Der Sozialismus ist schon längst zusammengebrochen, doch in
den Köpfen von Konstantin Scheitanow und Metodi Popow ist vieles auch Ende der
90er noch präsent. Beide werden auf unterschiedliche Weise mit ihrer
Vergangenheit im Unrechtsstaat konfrontiert. Konstantin, eins
Widerstandskämpfer und schon frühzeitig im Visier der Staatsmacht, erhält
endlich Einblick in seine Stasi-Unterlagen, insbesondere zu jenen, die seine Verurteilung
1953 betreffen. All seine Erinnerungen an die damalige Zeit im Widerstand und
sein Attentat auf die Stalin-Statue berichtet er seiner Nachbarin, denn mehr Menschen
sind ihm nicht geblieben. Metodi wähle ein ganz anderes Leben und konnte sich
nach der Veränderung sein Leben gut als Geschäftsmann einrichten – doch dann
erscheint eine junge Frau, die behauptet, seine Tochter zu sein, hervorgegangen
aus der Vergewaltigung einer im Arbeitslager Inhaftierten.
Macht und Widerstand werden durch die beiden Männer
repräsentiert, die im Wechsel ihre Erinnerungen an die alte Zeit, die für
keinen genaugenommen gut war, vortragen dürfen. Weder gibt es eine wirkliche
Handlung, noch werden die beiden Erzählungen wirklich miteinander verbunden.

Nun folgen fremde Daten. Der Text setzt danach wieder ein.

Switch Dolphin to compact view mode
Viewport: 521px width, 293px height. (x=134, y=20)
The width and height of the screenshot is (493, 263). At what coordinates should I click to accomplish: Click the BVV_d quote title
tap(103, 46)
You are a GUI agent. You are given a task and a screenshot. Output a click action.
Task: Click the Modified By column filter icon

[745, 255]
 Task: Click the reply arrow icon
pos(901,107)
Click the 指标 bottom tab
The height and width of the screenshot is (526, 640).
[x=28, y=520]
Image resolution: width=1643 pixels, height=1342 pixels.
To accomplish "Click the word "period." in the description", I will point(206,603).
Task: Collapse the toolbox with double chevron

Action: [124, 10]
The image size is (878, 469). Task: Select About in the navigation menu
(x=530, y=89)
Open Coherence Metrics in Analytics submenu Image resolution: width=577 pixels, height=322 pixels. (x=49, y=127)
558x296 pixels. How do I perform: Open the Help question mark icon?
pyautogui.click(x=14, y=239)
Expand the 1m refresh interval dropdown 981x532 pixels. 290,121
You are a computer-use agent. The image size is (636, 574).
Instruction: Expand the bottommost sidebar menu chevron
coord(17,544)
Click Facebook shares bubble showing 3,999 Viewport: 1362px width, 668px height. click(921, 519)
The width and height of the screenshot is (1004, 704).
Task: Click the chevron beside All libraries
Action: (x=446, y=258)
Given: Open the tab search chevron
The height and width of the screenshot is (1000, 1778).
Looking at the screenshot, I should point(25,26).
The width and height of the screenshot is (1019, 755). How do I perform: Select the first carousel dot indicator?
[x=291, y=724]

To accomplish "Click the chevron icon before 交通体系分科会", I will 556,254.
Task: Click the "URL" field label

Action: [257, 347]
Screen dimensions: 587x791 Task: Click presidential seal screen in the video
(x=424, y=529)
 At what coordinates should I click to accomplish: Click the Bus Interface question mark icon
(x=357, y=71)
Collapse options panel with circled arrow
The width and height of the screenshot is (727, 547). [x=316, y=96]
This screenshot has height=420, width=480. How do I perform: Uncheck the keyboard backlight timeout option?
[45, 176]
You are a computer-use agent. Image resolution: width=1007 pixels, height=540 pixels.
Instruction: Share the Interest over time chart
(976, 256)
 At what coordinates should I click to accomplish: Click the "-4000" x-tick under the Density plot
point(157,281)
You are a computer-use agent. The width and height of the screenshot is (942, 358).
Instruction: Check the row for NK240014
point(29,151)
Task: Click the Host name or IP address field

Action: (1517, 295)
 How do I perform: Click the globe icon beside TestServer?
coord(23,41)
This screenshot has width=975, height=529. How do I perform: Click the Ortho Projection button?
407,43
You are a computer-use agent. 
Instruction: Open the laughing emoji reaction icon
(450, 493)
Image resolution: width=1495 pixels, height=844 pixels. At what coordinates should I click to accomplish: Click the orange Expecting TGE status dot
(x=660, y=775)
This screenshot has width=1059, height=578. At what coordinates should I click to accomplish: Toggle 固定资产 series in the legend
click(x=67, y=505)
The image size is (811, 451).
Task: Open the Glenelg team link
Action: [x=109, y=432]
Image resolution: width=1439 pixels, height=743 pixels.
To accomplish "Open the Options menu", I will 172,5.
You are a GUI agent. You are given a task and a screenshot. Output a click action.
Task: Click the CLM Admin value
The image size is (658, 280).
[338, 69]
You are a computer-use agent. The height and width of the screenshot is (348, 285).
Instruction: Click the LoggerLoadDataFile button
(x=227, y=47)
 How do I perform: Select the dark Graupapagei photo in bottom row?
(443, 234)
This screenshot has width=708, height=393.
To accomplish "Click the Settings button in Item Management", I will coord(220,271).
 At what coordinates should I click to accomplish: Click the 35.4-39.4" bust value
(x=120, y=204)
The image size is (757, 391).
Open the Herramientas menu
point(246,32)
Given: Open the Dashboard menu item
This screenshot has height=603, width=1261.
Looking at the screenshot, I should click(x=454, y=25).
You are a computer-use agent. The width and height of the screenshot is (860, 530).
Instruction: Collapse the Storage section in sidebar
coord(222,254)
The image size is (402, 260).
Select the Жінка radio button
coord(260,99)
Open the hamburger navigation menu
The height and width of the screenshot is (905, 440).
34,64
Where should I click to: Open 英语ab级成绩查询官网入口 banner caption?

Sie existieren nebeneinander, wie die Männer und ihre Positionen im Sozialismus
und auch danach nebeneinander existierten. Deutlich tritt dabei jedoch hervor,
wie die Denkmuster auf beiden Seiten funktionierten und mit welcher erbarmungslosen
Grausamkeit Schiwkow und seine Schergen das Land regierten – und wie die alten
Kader das neue Land gleichsam weiterführten. Auch wenn ein literarisches Werk,
so dürfte dies doch ein Zeitzeugnis der Geschichte Bulgariens im 20. Jahrhundert
sein – die sich jedoch genauso in der DDR, Rumänien oder anderen Bruderstaaten
der Sowjetunion zugetragen haben könnte.